| EXCERPT |
* * * *

Closed MaartenSneepKNMI closed 10 months ago
The cf-convention issue tracker on github is intended for issues
about the web site, not about the CF Conventions themselves.
For issues about the CF Conventions, you can use the Trac issue
tracker cf-trac.llnl.gov/trac .
For general discussions of the CF Conventions, you can use the
CF-metadata mailing list, cf-metadata@cgd.ucar.edu. The Trac issue
tracker generally forwards its entries to this mailing list (There
is a provision for individuals to opt out of this feature).
In order to control spam, we allow only registered users to enter
issues on the Trac issue tracker. Maarten, if you give me your
email address and tell me what user name you want, I will register
you.
- Jeff Painter
On 3/3/15 9:02 AM, Maarten Sneep wrote:
In the current CF the following is needed to specify vertical
profiles with boundary information:
dimensions:
lon = 360;
lat = 180;
layer = 18;
vertices = 2;
variables: float lat(lat); lat:long_name = "latitude"; lat:units = "degrees_north"; lat:bounds = "lat_bnds"; float lon(lon); lon:long_name = "longitude"; lon:units = "degrees_east"; lon:bounds = "lon_bnds"; float pressure(layer, lon, lat); pressure:long_name = "pressure grid"; pressure:units = "hPa"; pressure:bounds = "pressure_bnds"; float lat_bnds(lon,vertices); float lon_bnds(lat,vertices); float pressure_bnds(layer,lon,lat,vertices); float O3(layer, lon, lat); O3:units = "1e-9"; O3:coordinates = "pressure";
In this example one of the vertical interfaces is the
tropopause pressure, which doesn't fit nicely into a compression
scheme or parametrization. However, the only useful vertical
grid are the interfaces, the pressures themselves are useless.

* * * *

| MATERIAL PROVIDED |
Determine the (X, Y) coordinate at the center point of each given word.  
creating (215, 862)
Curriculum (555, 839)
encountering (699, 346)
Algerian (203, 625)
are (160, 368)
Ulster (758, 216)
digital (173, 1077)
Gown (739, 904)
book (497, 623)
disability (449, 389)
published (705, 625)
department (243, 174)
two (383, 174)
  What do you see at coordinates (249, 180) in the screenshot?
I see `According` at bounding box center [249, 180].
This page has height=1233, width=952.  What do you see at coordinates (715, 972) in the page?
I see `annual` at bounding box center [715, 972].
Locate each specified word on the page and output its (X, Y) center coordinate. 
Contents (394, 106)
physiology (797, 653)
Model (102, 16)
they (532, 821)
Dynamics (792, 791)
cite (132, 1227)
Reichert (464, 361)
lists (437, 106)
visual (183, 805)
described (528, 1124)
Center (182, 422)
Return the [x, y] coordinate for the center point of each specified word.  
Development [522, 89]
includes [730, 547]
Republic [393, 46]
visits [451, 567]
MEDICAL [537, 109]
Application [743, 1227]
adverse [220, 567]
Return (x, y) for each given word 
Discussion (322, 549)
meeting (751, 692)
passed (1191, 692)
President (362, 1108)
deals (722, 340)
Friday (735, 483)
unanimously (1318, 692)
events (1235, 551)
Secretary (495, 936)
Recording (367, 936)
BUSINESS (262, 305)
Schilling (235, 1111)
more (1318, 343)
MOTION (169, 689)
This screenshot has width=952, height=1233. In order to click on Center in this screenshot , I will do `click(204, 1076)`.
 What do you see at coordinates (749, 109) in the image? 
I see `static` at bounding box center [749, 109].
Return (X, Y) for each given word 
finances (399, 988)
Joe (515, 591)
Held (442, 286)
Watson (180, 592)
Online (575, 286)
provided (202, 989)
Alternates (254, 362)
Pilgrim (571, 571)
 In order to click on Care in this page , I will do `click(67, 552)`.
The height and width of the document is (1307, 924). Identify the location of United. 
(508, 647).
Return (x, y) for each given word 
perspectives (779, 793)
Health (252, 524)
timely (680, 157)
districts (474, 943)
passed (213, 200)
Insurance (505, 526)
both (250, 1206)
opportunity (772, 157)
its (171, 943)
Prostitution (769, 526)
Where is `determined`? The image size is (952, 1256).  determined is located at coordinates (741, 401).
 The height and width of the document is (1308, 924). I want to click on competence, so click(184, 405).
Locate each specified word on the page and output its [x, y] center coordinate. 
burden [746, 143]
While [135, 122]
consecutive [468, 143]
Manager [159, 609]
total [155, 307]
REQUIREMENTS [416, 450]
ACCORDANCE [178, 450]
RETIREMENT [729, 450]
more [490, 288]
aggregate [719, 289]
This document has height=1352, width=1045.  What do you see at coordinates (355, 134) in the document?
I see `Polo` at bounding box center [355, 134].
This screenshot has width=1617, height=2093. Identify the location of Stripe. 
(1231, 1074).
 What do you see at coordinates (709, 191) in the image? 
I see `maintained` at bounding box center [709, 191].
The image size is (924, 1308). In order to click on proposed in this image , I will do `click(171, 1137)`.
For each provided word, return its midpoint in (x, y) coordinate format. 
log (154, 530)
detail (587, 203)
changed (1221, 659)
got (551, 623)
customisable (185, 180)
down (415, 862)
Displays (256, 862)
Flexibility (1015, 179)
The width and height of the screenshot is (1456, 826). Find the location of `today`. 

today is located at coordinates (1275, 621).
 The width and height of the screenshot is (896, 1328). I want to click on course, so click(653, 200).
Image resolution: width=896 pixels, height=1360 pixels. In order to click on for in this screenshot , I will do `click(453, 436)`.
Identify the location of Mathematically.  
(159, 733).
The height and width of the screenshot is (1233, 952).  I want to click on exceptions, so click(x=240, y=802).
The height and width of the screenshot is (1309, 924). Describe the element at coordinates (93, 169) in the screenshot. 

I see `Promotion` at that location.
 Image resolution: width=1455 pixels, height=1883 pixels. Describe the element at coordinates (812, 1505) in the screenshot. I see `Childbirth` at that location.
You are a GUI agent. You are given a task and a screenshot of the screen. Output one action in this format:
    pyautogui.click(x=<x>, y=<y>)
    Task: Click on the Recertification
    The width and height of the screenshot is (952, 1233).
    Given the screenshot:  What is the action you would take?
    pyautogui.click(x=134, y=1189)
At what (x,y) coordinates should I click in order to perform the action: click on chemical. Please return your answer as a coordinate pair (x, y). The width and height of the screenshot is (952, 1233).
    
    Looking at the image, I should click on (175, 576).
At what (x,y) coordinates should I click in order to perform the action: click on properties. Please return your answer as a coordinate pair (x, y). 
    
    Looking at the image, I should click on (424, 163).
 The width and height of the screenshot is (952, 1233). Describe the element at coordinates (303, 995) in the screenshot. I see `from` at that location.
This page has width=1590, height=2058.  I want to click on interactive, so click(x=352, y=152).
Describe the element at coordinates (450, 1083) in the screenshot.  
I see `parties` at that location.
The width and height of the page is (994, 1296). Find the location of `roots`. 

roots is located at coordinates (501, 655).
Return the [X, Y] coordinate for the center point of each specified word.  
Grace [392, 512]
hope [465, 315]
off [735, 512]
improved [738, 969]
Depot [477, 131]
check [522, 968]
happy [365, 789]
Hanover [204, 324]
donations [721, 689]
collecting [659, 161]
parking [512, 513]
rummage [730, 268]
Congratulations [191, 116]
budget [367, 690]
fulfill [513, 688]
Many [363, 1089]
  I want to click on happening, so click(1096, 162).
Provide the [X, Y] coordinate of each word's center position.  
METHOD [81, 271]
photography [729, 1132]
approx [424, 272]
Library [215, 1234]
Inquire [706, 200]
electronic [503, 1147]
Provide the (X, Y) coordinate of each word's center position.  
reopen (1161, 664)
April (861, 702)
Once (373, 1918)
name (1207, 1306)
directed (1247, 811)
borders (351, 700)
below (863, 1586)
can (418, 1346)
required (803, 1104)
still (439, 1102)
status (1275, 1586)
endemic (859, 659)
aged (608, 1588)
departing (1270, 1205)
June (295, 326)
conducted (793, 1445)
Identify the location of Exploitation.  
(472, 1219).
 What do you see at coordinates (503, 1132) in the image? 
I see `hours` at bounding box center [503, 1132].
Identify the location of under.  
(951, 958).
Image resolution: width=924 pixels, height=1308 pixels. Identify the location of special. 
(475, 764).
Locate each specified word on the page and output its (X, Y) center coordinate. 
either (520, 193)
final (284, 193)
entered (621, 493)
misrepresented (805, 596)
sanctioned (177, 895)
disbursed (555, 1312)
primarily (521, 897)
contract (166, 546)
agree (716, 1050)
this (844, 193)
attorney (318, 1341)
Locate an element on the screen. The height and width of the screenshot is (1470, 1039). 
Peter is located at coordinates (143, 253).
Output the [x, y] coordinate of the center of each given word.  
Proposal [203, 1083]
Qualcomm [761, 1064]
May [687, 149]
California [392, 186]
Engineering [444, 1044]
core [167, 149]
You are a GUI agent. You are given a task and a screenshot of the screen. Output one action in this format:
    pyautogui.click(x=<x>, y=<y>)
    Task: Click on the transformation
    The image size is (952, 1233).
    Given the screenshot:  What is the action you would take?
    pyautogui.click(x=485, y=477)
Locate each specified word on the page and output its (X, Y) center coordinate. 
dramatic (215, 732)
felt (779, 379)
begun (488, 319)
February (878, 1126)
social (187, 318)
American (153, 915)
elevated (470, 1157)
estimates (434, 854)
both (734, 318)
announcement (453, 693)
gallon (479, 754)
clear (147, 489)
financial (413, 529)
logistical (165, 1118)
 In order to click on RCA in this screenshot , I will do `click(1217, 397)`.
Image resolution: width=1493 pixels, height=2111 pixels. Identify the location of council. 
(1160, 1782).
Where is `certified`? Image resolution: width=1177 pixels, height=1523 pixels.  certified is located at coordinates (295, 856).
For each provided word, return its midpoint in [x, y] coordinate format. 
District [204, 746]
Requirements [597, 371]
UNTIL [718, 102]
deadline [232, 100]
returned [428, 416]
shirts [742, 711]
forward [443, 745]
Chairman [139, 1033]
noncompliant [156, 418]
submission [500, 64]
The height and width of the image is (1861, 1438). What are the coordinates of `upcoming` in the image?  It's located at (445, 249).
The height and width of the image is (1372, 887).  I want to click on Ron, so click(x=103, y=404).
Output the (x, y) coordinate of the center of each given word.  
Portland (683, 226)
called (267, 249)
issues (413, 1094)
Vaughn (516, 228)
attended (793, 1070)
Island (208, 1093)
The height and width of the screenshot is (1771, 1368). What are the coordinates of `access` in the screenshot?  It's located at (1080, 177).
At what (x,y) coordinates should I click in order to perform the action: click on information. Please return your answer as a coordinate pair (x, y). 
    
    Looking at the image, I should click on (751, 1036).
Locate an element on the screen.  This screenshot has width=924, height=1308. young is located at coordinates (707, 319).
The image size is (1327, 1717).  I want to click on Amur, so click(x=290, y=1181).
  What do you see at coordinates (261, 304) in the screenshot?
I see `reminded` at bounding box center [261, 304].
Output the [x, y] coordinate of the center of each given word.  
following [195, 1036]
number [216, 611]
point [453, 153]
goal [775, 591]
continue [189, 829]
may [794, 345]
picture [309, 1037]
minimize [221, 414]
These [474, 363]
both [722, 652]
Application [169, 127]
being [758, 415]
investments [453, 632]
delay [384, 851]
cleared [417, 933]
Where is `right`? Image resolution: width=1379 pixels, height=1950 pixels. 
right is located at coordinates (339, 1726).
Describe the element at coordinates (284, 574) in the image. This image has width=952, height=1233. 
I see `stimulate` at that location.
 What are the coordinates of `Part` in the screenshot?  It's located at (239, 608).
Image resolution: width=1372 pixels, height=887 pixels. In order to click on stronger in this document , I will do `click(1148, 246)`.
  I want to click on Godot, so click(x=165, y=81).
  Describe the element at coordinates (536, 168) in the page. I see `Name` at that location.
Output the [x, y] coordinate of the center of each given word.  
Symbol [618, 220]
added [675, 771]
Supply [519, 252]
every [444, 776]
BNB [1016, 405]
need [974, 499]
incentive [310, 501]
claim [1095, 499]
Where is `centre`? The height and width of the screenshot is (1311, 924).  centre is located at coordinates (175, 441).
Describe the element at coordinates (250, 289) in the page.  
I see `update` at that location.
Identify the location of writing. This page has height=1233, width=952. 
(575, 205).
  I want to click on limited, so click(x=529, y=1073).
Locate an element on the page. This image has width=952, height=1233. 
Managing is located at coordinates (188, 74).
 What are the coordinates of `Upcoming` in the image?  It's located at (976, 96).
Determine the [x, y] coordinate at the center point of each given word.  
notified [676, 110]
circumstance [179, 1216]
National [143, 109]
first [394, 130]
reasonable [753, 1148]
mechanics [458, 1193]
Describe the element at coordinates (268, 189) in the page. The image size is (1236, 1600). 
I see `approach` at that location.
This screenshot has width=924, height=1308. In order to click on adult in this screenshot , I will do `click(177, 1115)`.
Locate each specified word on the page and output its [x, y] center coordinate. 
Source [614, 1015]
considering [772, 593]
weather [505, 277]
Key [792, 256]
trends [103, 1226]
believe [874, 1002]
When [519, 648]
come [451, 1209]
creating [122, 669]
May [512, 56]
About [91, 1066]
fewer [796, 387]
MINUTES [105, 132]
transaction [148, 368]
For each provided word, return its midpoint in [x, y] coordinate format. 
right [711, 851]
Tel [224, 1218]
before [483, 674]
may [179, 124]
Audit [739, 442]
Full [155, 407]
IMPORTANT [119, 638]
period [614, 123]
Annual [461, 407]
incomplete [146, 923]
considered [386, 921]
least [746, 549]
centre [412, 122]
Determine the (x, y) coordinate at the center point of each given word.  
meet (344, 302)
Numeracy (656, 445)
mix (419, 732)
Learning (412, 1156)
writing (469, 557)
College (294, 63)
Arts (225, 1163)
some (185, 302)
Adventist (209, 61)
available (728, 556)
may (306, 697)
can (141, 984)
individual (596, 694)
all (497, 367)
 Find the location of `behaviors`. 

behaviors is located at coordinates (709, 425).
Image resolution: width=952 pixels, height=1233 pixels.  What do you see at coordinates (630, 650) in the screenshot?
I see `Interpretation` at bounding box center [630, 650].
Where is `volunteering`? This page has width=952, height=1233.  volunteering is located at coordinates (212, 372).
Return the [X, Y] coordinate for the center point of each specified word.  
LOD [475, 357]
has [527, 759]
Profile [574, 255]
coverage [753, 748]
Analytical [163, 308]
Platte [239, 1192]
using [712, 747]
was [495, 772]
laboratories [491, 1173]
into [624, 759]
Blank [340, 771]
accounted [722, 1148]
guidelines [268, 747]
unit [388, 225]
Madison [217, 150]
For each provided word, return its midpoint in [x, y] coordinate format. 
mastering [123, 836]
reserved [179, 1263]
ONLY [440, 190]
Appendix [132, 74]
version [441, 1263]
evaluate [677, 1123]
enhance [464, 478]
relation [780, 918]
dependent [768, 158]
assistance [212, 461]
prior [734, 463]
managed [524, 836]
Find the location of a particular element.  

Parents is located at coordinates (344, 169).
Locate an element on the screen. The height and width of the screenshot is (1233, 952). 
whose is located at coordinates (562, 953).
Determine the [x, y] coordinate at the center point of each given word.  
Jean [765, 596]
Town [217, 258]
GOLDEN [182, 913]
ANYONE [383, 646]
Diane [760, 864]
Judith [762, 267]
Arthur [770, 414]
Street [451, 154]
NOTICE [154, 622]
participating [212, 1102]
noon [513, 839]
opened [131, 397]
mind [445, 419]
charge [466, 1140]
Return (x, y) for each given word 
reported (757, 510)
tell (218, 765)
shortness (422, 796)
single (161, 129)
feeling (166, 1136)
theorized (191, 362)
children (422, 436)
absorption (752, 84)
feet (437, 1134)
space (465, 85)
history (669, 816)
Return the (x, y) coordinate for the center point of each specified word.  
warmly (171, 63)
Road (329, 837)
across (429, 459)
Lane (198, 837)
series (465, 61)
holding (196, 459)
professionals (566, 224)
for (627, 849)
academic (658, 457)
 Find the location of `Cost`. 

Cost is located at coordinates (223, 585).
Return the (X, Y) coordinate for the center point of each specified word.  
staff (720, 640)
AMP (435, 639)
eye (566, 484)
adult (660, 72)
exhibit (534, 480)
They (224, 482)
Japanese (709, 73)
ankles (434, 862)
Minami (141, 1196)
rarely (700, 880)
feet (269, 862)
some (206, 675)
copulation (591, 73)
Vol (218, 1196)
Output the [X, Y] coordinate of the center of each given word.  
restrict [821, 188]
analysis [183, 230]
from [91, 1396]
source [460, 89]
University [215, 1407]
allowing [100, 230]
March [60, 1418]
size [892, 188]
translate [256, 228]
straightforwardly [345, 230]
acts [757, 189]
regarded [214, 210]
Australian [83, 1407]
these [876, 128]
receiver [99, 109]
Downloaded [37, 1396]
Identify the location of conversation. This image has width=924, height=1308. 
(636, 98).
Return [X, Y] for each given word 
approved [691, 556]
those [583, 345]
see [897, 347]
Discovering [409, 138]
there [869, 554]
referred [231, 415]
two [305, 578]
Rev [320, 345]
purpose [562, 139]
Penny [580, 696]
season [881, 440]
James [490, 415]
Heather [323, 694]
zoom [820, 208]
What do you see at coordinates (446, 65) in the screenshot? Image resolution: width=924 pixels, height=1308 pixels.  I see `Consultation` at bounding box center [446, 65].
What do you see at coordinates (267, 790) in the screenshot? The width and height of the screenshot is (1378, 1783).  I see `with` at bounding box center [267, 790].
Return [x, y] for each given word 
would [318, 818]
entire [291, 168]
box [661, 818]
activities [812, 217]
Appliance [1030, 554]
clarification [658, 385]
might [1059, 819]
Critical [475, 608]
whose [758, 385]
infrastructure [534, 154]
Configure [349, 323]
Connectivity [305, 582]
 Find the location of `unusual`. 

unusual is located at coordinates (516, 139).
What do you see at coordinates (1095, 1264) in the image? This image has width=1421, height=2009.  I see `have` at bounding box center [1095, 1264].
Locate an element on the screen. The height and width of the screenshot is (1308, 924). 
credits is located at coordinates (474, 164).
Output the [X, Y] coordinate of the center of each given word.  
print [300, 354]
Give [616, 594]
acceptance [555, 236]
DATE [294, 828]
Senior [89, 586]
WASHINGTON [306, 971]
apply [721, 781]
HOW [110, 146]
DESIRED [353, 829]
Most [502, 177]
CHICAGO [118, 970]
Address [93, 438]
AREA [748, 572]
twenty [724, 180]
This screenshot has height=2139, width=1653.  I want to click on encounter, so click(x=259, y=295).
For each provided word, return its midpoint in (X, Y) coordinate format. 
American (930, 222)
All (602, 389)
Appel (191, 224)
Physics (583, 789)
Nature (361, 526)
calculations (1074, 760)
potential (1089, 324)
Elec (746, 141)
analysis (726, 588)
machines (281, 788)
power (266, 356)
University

* * * *

| WORK TO BE COMPLETED |
From the CF Conventions issue thread, extract the passage between "Closed MaartenSneepKNMI closed" and "CF Conventions themselves.", inclusive, copied word for word.

| EXERCISE ANSWER |
Closed MaartenSneepKNMI closed 10 months ago
The cf-convention issue tracker on github is intended for issues
about the web site, not about the CF Conventions themselves.